Son romanınız Kantika’da kurgu ile kurgu dışı arasındaki çizgiyle oynamak için birçok şey yapıyorsunuz. Gerçek ile hayal arasındaki bu karışım Kantika'ya özgü mü? Gelecekteki çalışmalarınızda benzer bir şey yapacak mısınız?

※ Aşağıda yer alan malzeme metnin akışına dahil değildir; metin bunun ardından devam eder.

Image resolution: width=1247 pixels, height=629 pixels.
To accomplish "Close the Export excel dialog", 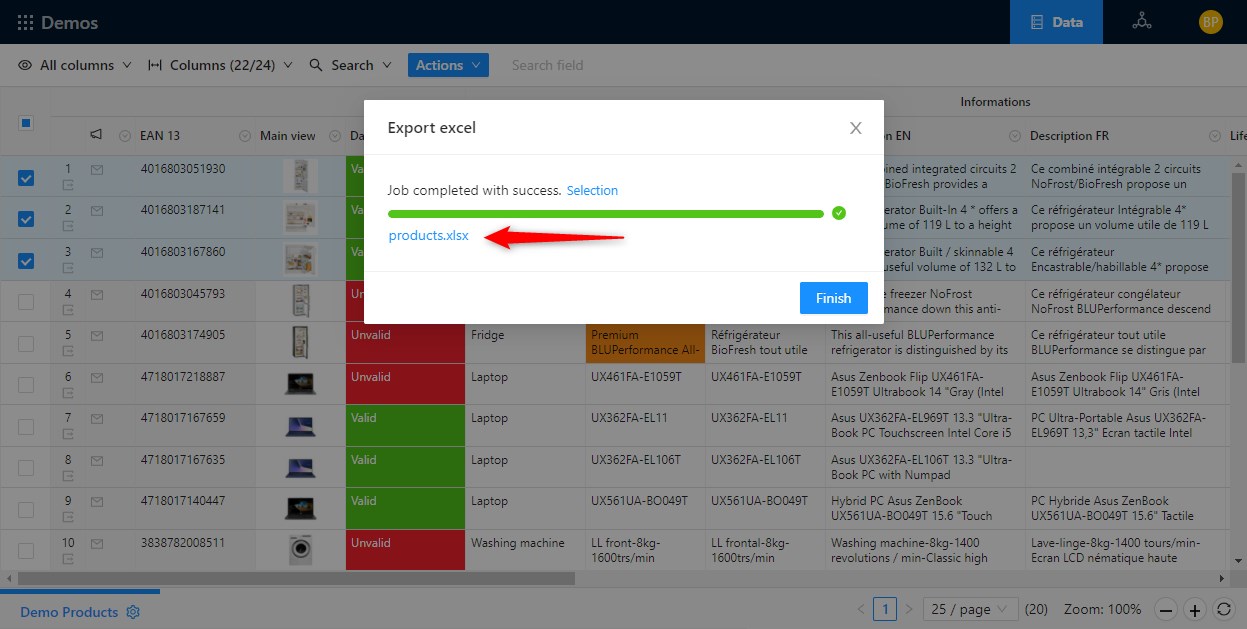I will click(855, 128).
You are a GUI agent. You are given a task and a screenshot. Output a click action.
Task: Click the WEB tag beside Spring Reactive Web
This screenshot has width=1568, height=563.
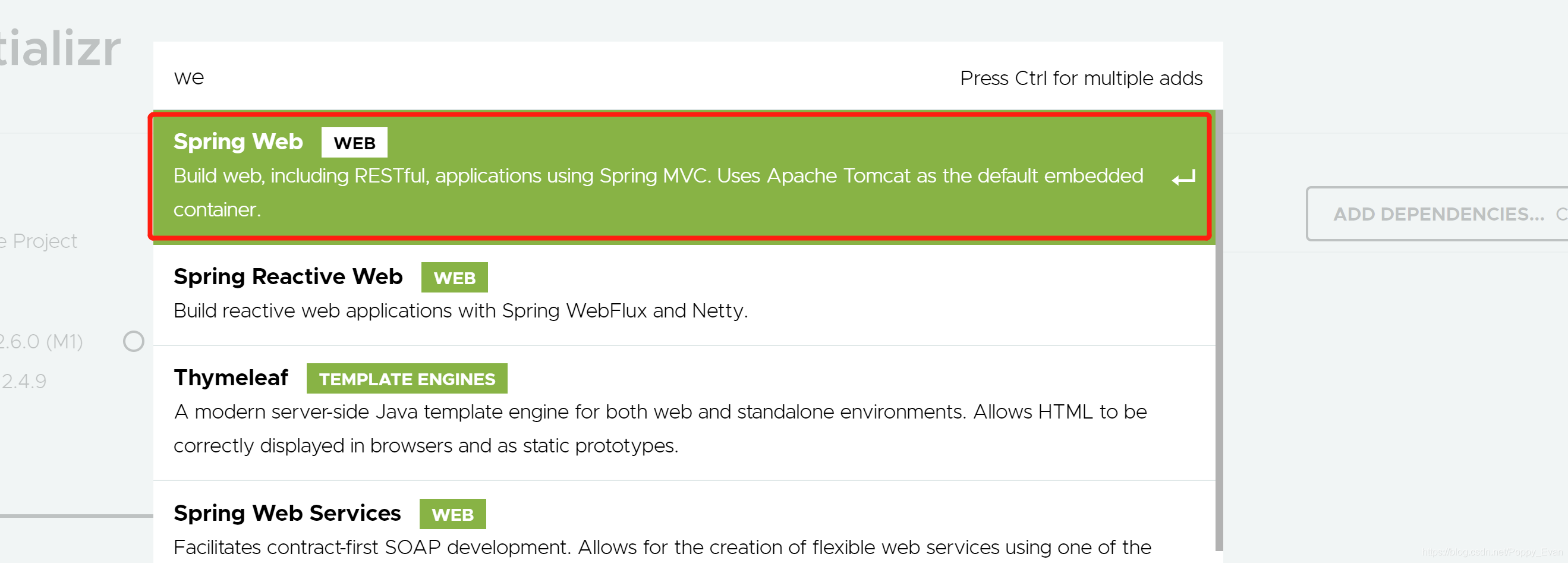[x=454, y=278]
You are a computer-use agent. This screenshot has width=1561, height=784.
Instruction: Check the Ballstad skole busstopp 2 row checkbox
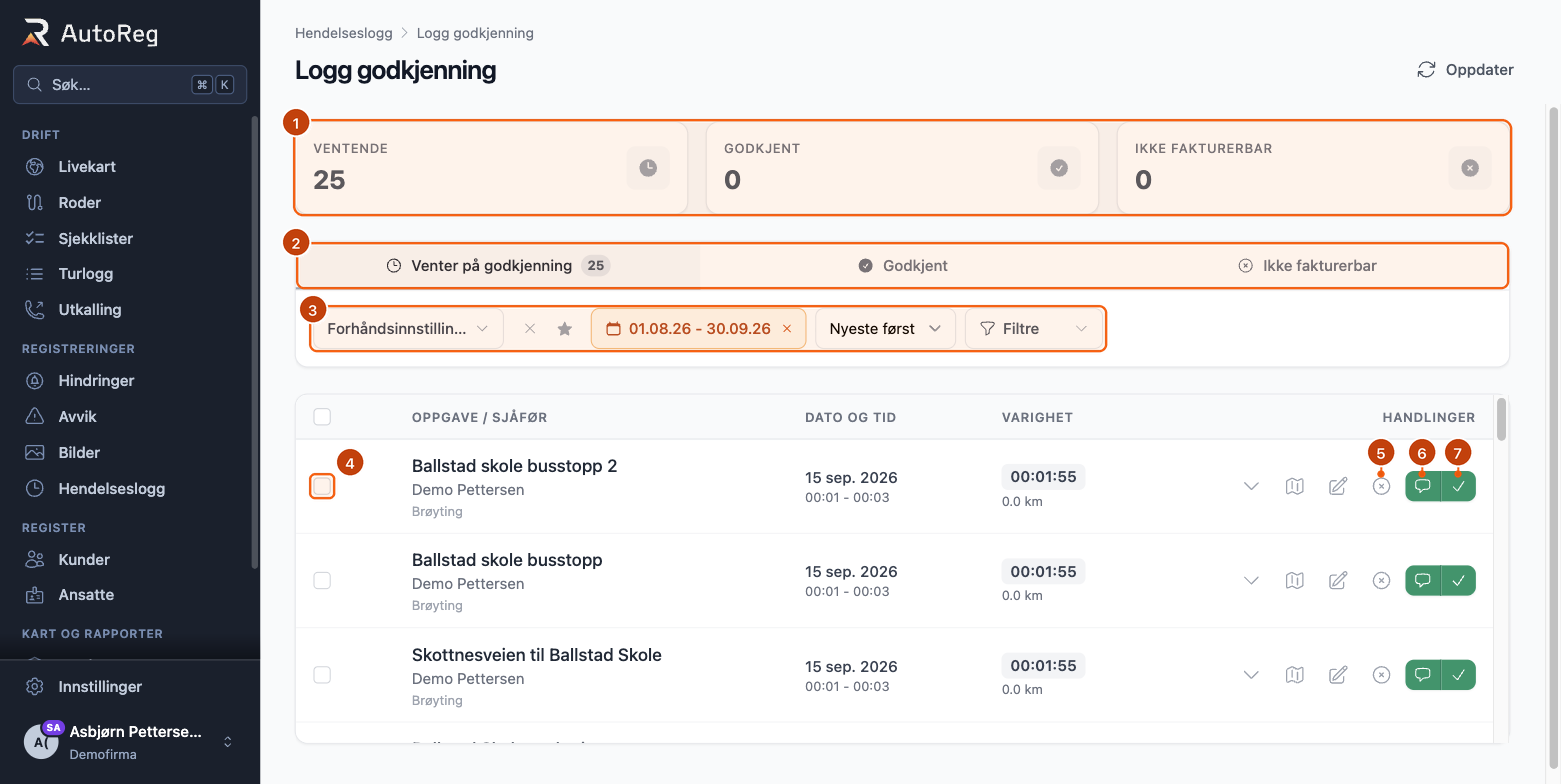point(322,486)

Kantika doğrudan kendi aile geçmişimden yararlanarak yazdığım ilk kitap. Bunu kurgu dışı olarak yazmayı düşündüm ama çok fazla boşluk vardı ve iç yaşamı romansal bir şekilde hayal edebilmek istedim. Kurgu doğru biçim gibi geldi ama aynı zamanda okuyucunun bu hikâyenin gerçek deneyimlerden ve insanlardan ilham aldığını anlamasını da istedim. Fotoğraflar -kendileri inşa edilmiş olsalar bile- gerçek isimleri ve tarihi olayları kullanmam gibi gerçeğin sinyalini veriyor. Melez bir kitap ve türler arasındaki çizgiyi zorluyor. Bunu bir daha aynı şekilde yapmayı düşünmüyorum. Bu proje için doğru form gibi geldi. Her kitap farklıdır ve ben her zaman yeni yaklaşımlarla uğraşıyorum.
Kantika romanınız düzenli olarak nefes alıp veriyor. Ne zaman Türkçe nefes almaya başlayacak? Kim tercüme edecek?

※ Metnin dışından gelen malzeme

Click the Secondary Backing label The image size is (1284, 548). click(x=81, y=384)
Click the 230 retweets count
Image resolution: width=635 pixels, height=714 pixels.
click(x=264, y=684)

Türkçe baskısı Everest Yayınları'ndan çıkacak. Sözleşmeyi imzaladım ancak yayın tarihi veya çevirmen hakkında henüz ayrıntıları bilmiyorum. Bu özel hikâyenin Türk okurlara ulaşması beni gerçekten heyecanlandırıyor.

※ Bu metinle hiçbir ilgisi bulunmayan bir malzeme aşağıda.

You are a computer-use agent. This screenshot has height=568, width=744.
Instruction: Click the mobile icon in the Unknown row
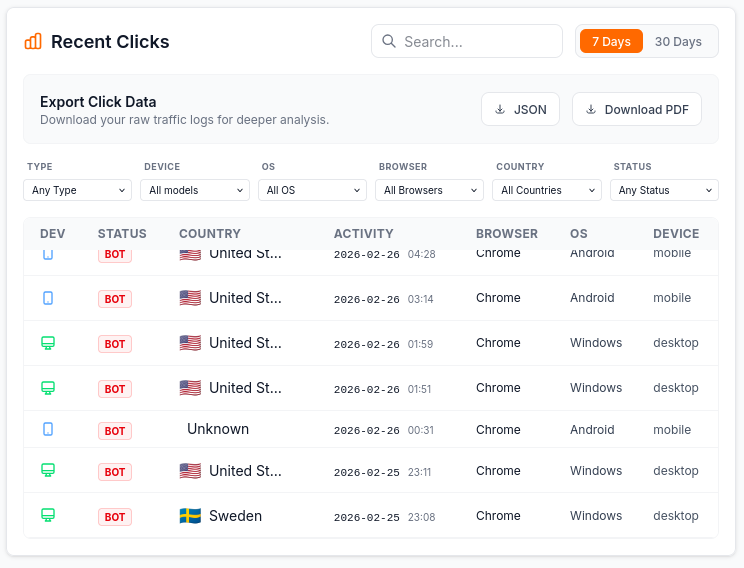(48, 430)
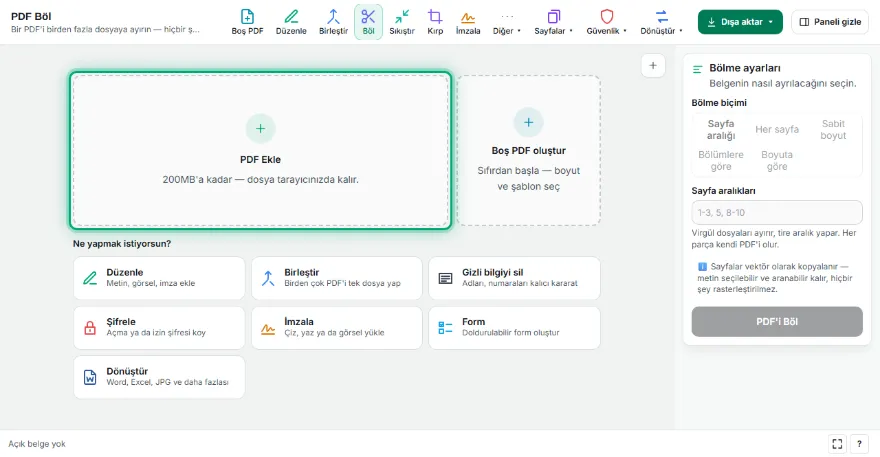The image size is (880, 457).
Task: Open the Güvenlik security menu
Action: point(607,22)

George Eliot hiçbir zaman eleştirileri okumadı çünkü kitapları hakkında söylenenler onun yazmasını engelledi. Yorumları okuyor musunuz? Bu yorumları okumak sizi nasıl etkiliyor?
İncelemeleri okuyorum, ancak onlardan kaçınmanın bilgeliğini görebiliyorum. Kısmen, ben sadece Pandora’nın kutusunu açan türden bir insanım ve bakmama konusunda kısıtlamaya sahip değilim. Ayrıca bazen değerlendirmeler çok hoştur, bir nevi akılların buluşmasıdır. Özellikle yıllarca tek başına yazdıktan sonra, sözlerinizin dış dünyada nasıl yer bulduğunu görmek sevindirici olabilir. Olumsuz bir eleştiri elbette acı verebilir, ancak aslında ne övgünün ne de eleştirinin beni çok uzun süre etkilemediğini görüyorum. Kitaplarım dünyaya çıktıklarında onları bırakmaya çalışıyorum; onlara iyi dilekler sunuyorum ama veda ediyorum. İdeal olarak, bir kitap çıktığında zaten yeni bir şey üzerinde çalışıyorum.
Bu edebi derinlikli ve özel söyleşi için çok teşekkür ederim.
Tüm düşünceli sorularınız için teşekkür ederim!